Developmentally regulated synthesis of p8, a stress-associated transcription cofactor, in diapause-destined embryos of Artemia franciscana.

Diapause-destined embryos of the crustacean Artemia franciscana arrest as gastrulae, acquire extreme stress tolerance, and enter profound metabolic dormancy. Among genes upregulated at 2 days postfertilization in these embryos is a homologue of p8, a stress-inducible transcription cofactor. Artemia p8 is smaller than vertebrate homologues but shares a basic helix-loop-helix domain and a bipartite nuclear localization signal. Probing of restriction digested DNA on Southern blots indicated a single Artemia p8 gene and 5'-RACE specified 2 transcription start sites. Several putative cis-acting regulatory sequences, including two heat shock elements, appeared upstream of the p8 transcription start site. Artemia p8 mRNA increased sharply at 1 day postfertilization in diapause-destined embryos and then declined, whereas p8 protein appeared 2 days postfertilization and remained relatively constant throughout development, indicating a stable protein. p8 was not detectable in nauplius-destined (nondiapause) Artemia embryos.
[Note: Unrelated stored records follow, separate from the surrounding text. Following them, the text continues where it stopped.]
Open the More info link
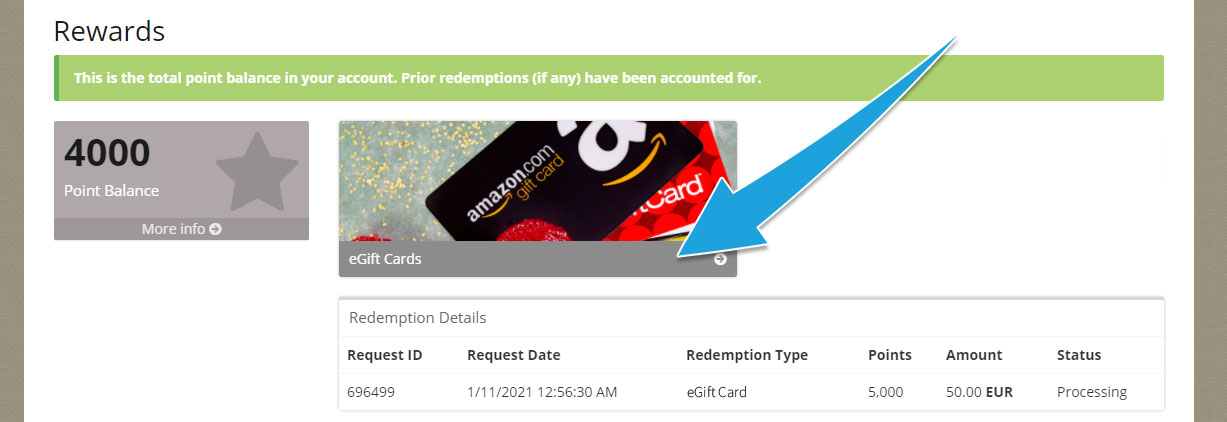tap(181, 229)
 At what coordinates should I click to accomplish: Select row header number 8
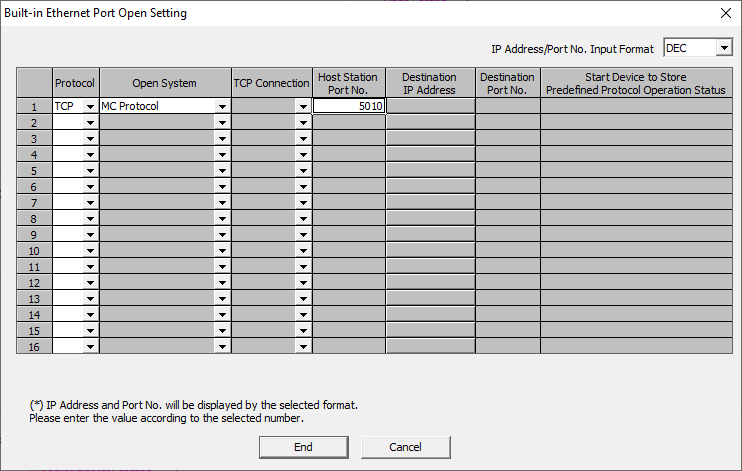34,218
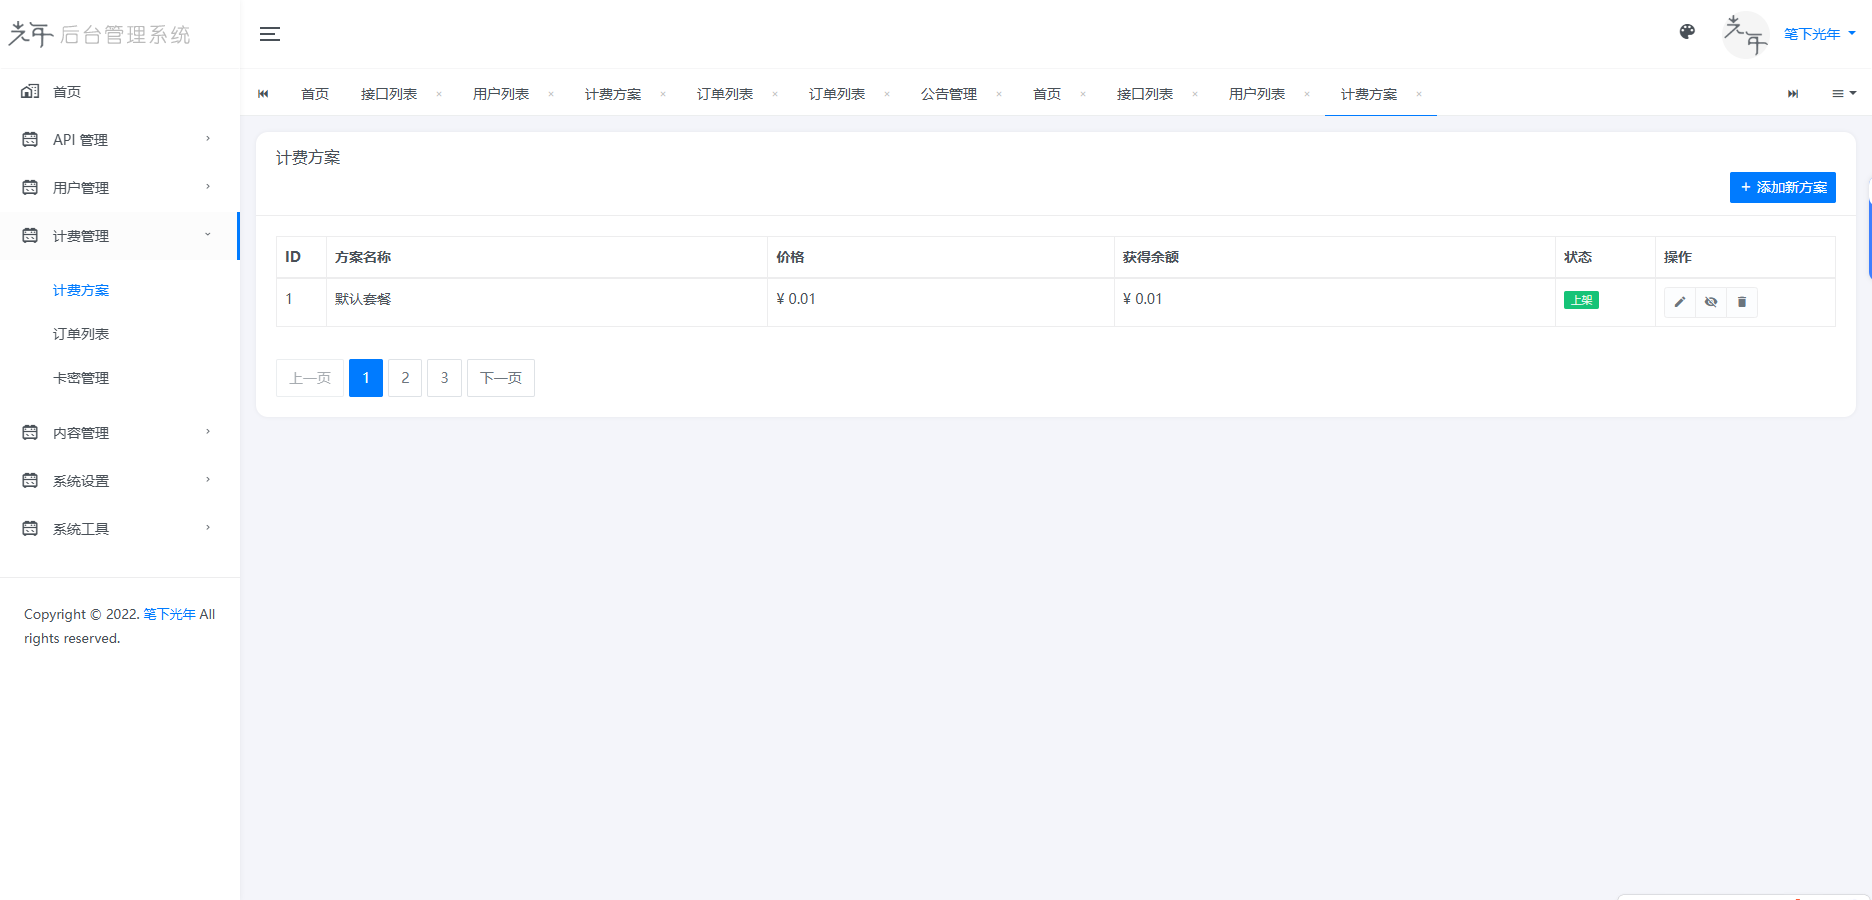Image resolution: width=1872 pixels, height=900 pixels.
Task: Click the 笔下光年 footer link
Action: [x=169, y=614]
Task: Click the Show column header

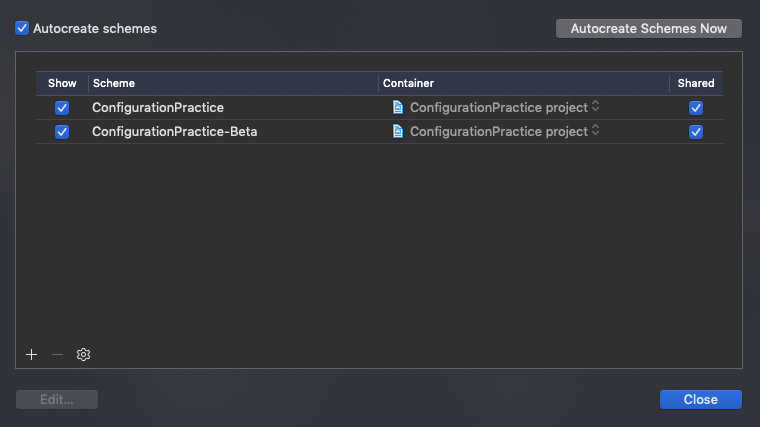Action: 62,83
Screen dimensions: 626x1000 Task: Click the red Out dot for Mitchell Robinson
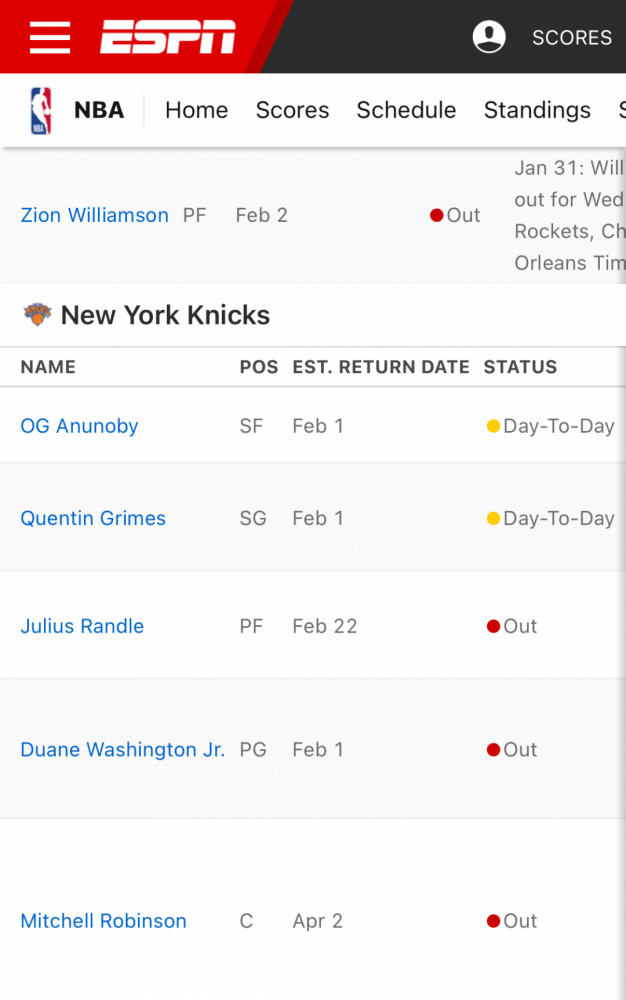pyautogui.click(x=493, y=921)
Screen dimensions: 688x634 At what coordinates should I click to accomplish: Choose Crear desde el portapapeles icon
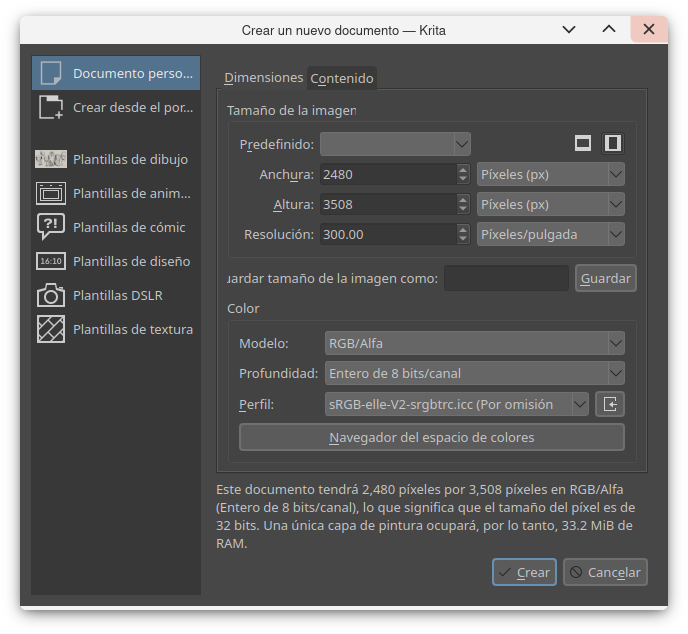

Immunofluorescent staining revealed p8 within Artemia nuclei. The results support the idea that p8, a known stressresponsive transcription cofactor, mediates gene expression in diapause-destined Artemia embryos. p8 is the first diapause-related transcription factor identified in crustaceans and 1 of only a small number of such proteins identified in any organism undergoing diapause.